Virginia Woolf non ha mai scritto poesie nè promosso il genere poetico per una "elezione stilistica" ben argomentata. Eppure la Poesia non ha potuto fare a meno di lei, e viceversa…
Il terzo raggio del Mandala delle 5 esse che evoca in 5 parole-seme (sinonimo tutte di Apertura) l’essenza della Poesia – e della Poesia come Meditazione – è SENSIBILITA’.
La poesia è un invito a tornare a sentire più che a capire: è un processo di risveglio di forze latenti, non una chiusura in un sapere concettuale.
“Dio, quanto soffro!
Che spaventosa capacità di sentire intensamente, la mia!”
Tornare a sentire. Sentire non cosa, ma come?
C’è un sentire affettivo, personale e personalistico, carico di vissuto (personale, sociale, culturale, familiare, etc.) e un sentire più ampio (impersonale, unitivo) che ci denuda da ogni maschera e ci restituisce alle braccia dell’infinito in una trasparenza in grado di riconsegnarci alla libertà dell’essere. Una trasparenza salvifica (le cose sono divinamente nude, ci sussurra Marguerite Yourcenar!)

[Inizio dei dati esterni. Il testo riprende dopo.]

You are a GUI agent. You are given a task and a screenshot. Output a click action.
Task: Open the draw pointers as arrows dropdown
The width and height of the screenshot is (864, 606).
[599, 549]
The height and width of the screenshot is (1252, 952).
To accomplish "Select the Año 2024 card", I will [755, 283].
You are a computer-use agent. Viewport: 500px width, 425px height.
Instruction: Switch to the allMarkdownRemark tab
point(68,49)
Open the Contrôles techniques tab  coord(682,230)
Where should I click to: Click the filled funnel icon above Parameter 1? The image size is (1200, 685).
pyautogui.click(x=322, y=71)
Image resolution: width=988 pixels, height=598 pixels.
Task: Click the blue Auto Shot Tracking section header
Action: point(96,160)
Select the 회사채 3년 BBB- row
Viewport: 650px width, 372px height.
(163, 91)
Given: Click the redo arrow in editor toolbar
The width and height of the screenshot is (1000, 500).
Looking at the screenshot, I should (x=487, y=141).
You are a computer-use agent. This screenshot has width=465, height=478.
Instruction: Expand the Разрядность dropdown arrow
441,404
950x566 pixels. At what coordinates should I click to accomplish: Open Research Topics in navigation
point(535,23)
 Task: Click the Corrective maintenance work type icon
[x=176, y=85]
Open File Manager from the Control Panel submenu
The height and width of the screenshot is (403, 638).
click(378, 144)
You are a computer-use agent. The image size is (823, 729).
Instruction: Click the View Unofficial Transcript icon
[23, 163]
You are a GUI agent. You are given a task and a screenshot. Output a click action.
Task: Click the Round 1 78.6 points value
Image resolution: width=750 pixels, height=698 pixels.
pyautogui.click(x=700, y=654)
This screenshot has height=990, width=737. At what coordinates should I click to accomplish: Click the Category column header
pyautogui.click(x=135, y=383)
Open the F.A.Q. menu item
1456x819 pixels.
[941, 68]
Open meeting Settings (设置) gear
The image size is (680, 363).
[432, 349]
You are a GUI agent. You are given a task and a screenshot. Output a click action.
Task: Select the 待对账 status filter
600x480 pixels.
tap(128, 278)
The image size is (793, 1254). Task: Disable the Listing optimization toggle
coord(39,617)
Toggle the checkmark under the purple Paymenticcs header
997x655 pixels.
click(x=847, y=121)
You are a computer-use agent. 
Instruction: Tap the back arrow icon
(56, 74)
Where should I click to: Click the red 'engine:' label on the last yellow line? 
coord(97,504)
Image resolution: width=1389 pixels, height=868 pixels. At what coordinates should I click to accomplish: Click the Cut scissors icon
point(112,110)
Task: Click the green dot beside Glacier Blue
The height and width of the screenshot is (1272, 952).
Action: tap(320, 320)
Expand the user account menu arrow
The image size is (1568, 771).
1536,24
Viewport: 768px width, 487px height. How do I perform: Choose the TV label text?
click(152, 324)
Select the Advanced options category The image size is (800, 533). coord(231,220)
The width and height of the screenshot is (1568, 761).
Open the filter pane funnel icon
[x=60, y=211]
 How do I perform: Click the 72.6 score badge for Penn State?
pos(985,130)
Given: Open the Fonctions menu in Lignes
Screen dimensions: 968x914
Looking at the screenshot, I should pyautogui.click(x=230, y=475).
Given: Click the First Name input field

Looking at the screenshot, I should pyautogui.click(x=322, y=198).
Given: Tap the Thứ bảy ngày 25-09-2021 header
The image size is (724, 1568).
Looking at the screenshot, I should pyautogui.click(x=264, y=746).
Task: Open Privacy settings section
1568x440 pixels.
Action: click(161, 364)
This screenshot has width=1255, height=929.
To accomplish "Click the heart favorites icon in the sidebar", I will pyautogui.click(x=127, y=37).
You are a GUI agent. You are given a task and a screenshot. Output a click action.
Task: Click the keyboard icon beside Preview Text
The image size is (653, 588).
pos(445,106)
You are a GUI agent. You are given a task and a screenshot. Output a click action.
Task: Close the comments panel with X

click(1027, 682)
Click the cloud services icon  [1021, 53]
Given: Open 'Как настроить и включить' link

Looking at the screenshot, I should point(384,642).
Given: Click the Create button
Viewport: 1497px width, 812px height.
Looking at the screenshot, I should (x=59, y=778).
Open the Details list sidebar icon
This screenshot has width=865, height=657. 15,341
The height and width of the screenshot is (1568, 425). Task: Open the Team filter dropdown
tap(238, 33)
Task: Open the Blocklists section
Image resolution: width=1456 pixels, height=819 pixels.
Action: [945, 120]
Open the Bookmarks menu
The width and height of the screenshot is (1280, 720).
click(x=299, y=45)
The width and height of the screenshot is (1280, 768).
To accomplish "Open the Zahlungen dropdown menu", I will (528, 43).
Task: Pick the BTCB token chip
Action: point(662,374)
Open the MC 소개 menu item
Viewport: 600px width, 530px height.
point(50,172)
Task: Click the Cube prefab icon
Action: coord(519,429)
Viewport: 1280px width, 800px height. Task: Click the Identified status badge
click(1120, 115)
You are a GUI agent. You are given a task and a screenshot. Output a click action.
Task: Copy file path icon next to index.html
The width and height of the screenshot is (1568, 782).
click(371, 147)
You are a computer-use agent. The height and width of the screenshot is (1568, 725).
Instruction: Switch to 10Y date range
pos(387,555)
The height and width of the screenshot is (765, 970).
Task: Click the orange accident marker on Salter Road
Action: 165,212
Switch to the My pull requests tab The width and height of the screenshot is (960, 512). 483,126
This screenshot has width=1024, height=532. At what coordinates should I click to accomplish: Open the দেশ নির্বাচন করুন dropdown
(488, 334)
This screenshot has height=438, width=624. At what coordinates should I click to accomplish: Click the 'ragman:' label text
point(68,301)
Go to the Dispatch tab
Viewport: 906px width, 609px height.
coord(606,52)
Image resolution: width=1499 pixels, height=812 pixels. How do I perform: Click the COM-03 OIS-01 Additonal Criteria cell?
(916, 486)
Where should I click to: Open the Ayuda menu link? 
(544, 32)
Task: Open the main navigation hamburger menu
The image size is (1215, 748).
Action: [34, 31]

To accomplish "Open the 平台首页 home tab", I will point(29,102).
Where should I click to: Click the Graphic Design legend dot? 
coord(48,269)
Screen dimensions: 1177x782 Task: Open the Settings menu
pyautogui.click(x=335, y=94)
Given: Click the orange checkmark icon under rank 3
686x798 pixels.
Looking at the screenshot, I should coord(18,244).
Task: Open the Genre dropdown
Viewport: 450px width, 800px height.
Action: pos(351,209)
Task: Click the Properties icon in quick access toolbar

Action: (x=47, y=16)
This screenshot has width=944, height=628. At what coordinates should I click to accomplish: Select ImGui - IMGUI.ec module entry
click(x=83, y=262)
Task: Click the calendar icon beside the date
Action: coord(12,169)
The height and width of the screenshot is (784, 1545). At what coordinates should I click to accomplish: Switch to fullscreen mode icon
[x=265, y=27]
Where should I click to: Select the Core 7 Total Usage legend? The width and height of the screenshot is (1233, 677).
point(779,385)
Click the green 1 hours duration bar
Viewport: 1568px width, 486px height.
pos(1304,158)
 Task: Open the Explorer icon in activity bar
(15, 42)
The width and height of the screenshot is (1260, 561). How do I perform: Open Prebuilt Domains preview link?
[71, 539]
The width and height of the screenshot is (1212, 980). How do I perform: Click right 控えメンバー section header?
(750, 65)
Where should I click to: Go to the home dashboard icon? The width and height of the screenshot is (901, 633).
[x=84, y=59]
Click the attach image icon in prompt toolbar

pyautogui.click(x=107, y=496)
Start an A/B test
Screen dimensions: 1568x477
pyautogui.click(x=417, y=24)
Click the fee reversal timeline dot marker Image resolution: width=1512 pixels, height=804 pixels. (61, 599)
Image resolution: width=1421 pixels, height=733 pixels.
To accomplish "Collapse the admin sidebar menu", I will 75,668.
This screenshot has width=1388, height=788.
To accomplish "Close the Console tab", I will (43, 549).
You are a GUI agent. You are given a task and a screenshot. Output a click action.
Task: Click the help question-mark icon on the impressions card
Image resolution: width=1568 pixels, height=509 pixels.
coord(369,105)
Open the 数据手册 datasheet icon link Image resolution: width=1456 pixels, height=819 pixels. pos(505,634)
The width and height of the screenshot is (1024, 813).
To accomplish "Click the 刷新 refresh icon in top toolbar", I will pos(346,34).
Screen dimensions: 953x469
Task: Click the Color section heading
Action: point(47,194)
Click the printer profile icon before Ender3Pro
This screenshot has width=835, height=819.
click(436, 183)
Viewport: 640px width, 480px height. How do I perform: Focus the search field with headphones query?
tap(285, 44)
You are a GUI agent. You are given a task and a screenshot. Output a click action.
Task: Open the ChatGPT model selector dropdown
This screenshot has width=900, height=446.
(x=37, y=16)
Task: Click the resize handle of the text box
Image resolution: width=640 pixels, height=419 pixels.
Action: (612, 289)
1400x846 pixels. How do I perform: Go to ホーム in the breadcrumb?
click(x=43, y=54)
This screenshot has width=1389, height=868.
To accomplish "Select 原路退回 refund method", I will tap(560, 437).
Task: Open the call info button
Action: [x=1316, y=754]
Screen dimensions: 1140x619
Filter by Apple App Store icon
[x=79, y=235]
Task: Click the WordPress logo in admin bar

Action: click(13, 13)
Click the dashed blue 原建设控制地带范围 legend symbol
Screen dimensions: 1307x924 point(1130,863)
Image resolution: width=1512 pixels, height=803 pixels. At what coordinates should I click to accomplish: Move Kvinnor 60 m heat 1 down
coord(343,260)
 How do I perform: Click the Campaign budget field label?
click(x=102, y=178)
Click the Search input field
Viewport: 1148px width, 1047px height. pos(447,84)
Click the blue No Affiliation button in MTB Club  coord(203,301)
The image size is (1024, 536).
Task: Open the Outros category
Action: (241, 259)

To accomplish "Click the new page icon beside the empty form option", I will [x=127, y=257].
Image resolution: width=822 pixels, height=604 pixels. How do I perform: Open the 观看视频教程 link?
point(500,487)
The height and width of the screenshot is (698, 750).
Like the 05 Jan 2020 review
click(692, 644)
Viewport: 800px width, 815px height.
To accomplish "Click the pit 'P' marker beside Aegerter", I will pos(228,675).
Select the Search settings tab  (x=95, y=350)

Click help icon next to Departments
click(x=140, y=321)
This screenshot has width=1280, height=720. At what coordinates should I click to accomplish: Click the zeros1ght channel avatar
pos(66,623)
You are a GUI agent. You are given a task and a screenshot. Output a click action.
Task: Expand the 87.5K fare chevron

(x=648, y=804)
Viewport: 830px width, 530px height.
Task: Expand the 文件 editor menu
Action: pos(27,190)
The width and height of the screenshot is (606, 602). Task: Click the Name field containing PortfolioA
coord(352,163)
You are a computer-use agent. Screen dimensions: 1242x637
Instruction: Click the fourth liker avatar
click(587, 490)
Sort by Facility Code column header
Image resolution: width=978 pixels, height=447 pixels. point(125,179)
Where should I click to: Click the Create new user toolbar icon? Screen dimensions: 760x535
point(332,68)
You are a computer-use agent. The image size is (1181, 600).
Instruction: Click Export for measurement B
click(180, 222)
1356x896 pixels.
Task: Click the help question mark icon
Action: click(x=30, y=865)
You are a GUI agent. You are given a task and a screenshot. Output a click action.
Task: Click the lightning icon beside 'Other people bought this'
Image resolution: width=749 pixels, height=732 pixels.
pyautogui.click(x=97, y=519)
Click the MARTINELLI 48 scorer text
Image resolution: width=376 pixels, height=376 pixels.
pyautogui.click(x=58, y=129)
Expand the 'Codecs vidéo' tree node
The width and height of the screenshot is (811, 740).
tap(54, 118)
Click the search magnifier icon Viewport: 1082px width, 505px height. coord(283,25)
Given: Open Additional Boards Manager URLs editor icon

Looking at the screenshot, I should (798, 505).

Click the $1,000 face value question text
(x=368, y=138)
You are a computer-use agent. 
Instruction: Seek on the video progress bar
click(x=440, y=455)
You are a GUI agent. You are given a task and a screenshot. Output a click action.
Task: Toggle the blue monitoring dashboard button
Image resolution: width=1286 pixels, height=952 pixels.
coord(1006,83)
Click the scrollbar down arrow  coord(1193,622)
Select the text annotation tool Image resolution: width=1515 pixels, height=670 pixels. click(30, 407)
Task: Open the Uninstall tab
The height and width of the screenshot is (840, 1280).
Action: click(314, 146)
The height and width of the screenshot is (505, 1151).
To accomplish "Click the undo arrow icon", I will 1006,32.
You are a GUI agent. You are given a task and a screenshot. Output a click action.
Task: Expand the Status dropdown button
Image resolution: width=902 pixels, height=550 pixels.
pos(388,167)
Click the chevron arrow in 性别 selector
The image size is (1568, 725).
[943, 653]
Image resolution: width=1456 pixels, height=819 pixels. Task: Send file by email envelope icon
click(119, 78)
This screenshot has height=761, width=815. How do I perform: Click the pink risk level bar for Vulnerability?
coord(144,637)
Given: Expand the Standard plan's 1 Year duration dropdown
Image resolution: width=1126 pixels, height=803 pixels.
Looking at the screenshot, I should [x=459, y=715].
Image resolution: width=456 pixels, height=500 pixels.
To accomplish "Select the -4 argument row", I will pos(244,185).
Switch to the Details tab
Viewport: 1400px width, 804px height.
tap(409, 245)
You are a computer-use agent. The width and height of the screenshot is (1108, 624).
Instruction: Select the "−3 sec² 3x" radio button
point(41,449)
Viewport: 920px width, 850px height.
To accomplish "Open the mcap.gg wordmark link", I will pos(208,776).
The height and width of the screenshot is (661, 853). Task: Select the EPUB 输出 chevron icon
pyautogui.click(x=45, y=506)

Due tipi di sensibilità, dunque… La stessa sottigliezza di sfumature dei Due tipi di Intelligenza evocati dal poeta mistico sufi Rumi. Una che ti "colloca davanti o dietro gli altri", l'altra che straripa come "una sorgente dal suo alveo … una freschezza al centro del petto".
Possiamo riconoscere senz’altro, affinando il nostro ascolto con la facoltà dell'intuizione, la qualità differente di questo sentire di primo livello o di secondo livello.
Perché questa salvezza non è accaduta a molti poeti?
Forse non c'è scrittrice più emblematica in tal senso, di Virginia Woolf.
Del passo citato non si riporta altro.